I thought sharenfs and sharesmb are only working on
OpenSolaris. What about
shareiscsi?

I do not use /etc/exports for zfs shares....
But instead of yes as value, you can use the NFS-options as string
and that gets it into /etc/zfs/exports.

Just wondering, is this using the base nfsd/mountd, or is there some
in-kernel nfs code strictly for zfs?  I haven't found much info on
the share* options in the manpage or wiki.

ZFS on FreeBSD's "sharenfs" option does nothing more than manage data in
a flat file (/etc/zfs/exports) and automatically send a SIGHUP to
mountd's pid (based on reading the contents of the file
_PATH_MOUNTDPID).  If you grep through /usr/src/cddl you can see what
I'm referring to.

"So how does mountd know about /etc/zfs/exports?"

$ ps -auxw | grep mount
root      861  0.0  0.0  6836  1716  ??  Is   10Mar10   0:00.00 
/usr/sbin/mountd -r -l /etc/exports /etc/zfs/exports

This is defined/referenced in /etc/rc.d/mountd.

All that said:

I avoid use of the "sharenfs" option in ZFS on RELENG_7 and RELENG_8, as
I found certain quirks/behavioural oddities (such as mountd not picking
up changes, or claims of not exporting something which visually
confirmed should have been exported -- and in one case, mounting of a
ZFS-exported NFS filesystem worked but then any I/O would block on the
client indefinitely.  Don't ask me how/why that happened).  Possibly
these were bugs that existed during ZFS's transitional phase between 7.x
and 8.x, but the unreliable nature of the situation left a bad taste in
my mouth.  The workaround:

Using /etc/exports to reference the local ZFS filesystems I want
exported, HUP mountd, done.  Above oddities/quirks no longer happened.
And there's an added bonus: all your exports are therefore kept in one
single place: a text file that's existed since what, 1989 or so?

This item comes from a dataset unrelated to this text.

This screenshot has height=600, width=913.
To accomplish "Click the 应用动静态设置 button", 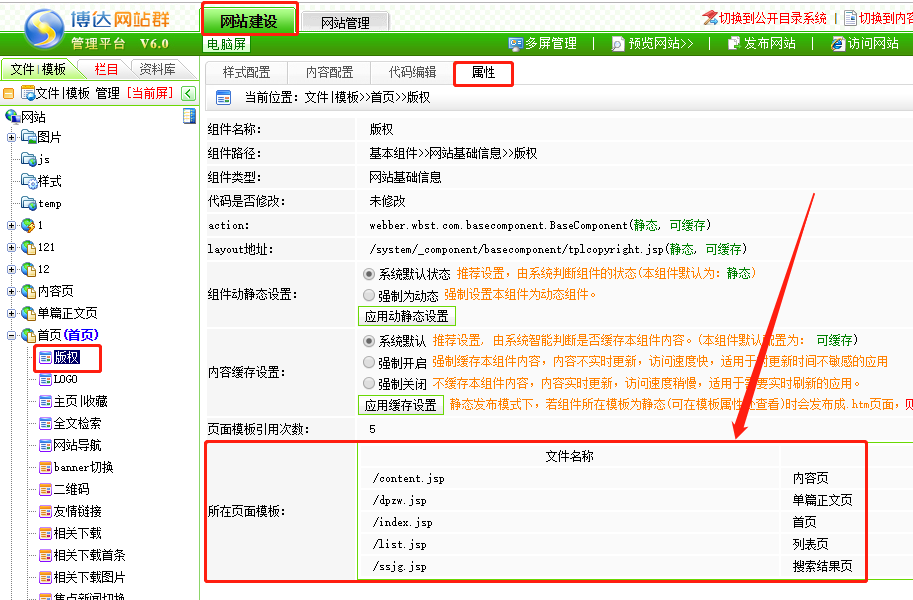I will tap(406, 316).
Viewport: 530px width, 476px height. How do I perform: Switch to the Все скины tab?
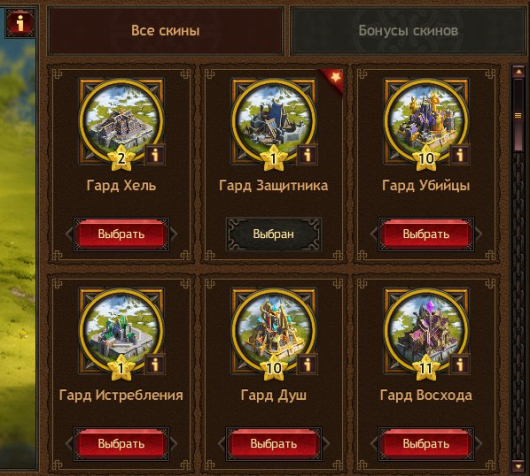pos(165,31)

Of course, the advantage is that with ZFS properties you can inherit
options -- that might be useful to some, but not to me.

There's also known quirks/issues with the parsing logic with "sharenfs".
This was discussed in December 2009.

Could you give an example of passing options that would say, limit
to a subnet and map root to root using the zfs sharenfs command?

zfs create pool/fs
zfs set sharenfs="-maproot=blah -network x.x.x.x -mask y.y.y.y" pool/fs

Right now I'm more or less "avoiding" NFS as much as possible, as the
number of severe/major bug reports on RELENG_8 keep coming in, and that
scares me greatly.




There is also this:

http://www.freebsd.org/cgi/query-pr.cgi?pr=144447

Which I filed a while back that shows a bug in at least stable/7 that does not unshare/remove shared filesystems from /etc/zfs/exports.

PJD has taken this PR and asked for a followup if this can be confirmed on a 8.X system as he believes it is fixed there.

If someone of this thread is running a 8.X system would you please followup to this PR with YES/NO it exists or not, and it would be greatly appreciated.

I believe this also has a part of sending HUP to mountd but I could not test that either on stable/7 or stable/8.